======== Extrait du texte

Le travail de détotalisation du sens dans Histoire(s) du Cinéma se caractérise également par des procédures de mise en abyme de la représentation, ainsi que par une plasticité extrême des modalités d’apparition des éléments en présence. La dynamique intermédiale engage un travail de remédiation, c’est-à-dire des opérations multiples de décadrage ou de recadrage visuels, textuels et sonores, des opérations précises de mise en relation entre différentes voix médiales. En découvrant la matérialité comme la plasticité des signes, le cinéma des Histoire(s) révèle des potentialités du dire non encore explorées.

================

Reprenez le texte sur la remédiation dans Histoire(s) du Cinéma à partir de sa dernière phrase et poursuivez-le.

======== Bloc de données

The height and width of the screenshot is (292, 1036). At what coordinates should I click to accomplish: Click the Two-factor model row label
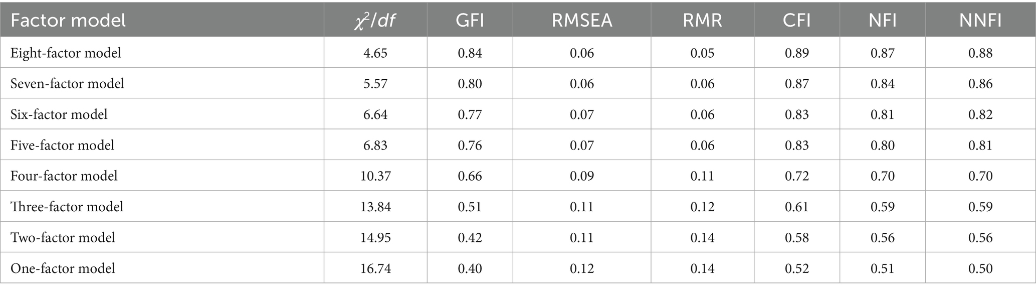tap(63, 237)
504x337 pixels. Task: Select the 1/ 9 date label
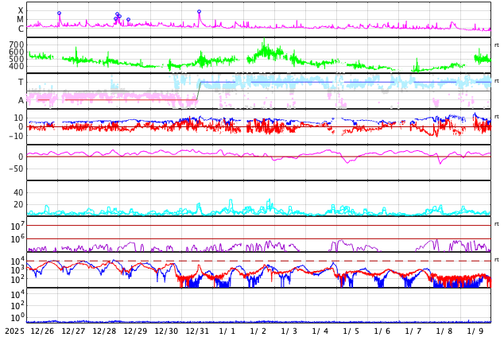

================

■ **Corrigé**:
A titre d’exemple, Godard brise toute opération de synthèse du sens en subvertissant la linéarité du balayage traditionnel de l’œil propre à la lecture. Godard fait également exploser toutes les règles de composition graphique (la règle d’or, la règle des tiers, le principe de lisibilité optimale) : les mots sont ou fragmentés, ou inachevés, ou enchevêtrés (« la vie continu… » ; « une vague nouvell ») ; ils débordent parfois le cadre de l’écran, comme si Godard mimait par là l’excès qui les habite (le sens ne peut que déborder du cadre ou de la prison discursive qui les enceint) ; leur lisibilité s’estompe parfois au point de rendre la lecture difficile, voire impossible ; l’interlignage s’effondre et les mots se chevauchant forment un entrelacs de signes relativement hermétiques. Le texte est en quelque sorte poussé à la limite du non-sens, il ne dit plus rien ou ne communique plus un sens unique. Le dire se fait désormais voir, il s’incline dans l’image.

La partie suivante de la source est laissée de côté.